その人込みを掻き分けるように、数人の赤い制服の兵士を先頭にルーファウスが行く。
実質的なジュノンの責任者である副社長の姿を見ようと、飛び出してくる輩を、赤い制服の兵士が叱咤し、時には手にしたライフルで殴り付ける。
ルーファウスは周りの様子など気に止める様子もなく、いつもの冷たい表情で進んでいく。その後にはツォンがピタリと付添い、野次馬の群れに目を光らせる。
そのツォンに背後から近付く者がいた。
背後から殺気を感じたツォンが振り返る。
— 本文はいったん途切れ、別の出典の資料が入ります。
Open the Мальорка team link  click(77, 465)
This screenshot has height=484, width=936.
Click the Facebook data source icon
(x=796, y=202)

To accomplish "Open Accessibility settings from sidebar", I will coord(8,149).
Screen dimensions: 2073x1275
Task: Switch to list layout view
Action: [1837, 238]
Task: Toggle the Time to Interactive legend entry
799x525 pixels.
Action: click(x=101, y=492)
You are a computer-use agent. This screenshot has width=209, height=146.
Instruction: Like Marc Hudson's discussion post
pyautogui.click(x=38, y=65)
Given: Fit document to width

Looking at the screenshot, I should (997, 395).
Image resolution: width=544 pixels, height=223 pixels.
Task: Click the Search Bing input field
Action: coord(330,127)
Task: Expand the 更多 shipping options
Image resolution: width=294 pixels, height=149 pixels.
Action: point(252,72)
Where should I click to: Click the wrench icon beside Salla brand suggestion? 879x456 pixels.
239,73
素早くルーファウスを背後に庇う。
「裏切り者め…!!」
サバイバルナイフを手にした男が、ツォンの心臓をめがけ一突きする。
が、それは敢え無く空を切る。しかし、男は再びツォンに向き直ると、ナイフを突き立てる。
群集がパニックを起こし始める。兵士が暴漢を取り押さえようと、銃を構えるが、それはルーファウスによって止められた。
男とツォンが通路に転がる。
「ツォンッ!!」
鮮血が飛び散る。
心臓への一突きは免れたが、左の二の腕から大量の血が流れ、制服を濡らしてしていた。
「医者だ!医者を呼べっ!!」
ルーファウスが叫ぶ。
いつもクールな副社長が、ここまで感情をあらわにすることはない。だが、それに気付く者などただの一人としていない。
ツォンの上に馬乗りになった男は、ナイフを心臓めがけて振り下ろす。
しかし、それより速く懐から銃を取り出したツォンは、何の躊躇もなく、かつての同志に向かって引金を引いた。
野次馬の中のあちこちで、悲鳴があがる。
銃声とともに、男は後に吹っ飛ぶ。その衝撃は群集の一人の男をも倒した。
男は自分の上に乗っている暴漢を見ると、情けない悲鳴をあげながら押し退け、どこかへ行ってしまった。しばらく身悶えていた暴漢は、やがて息絶えた。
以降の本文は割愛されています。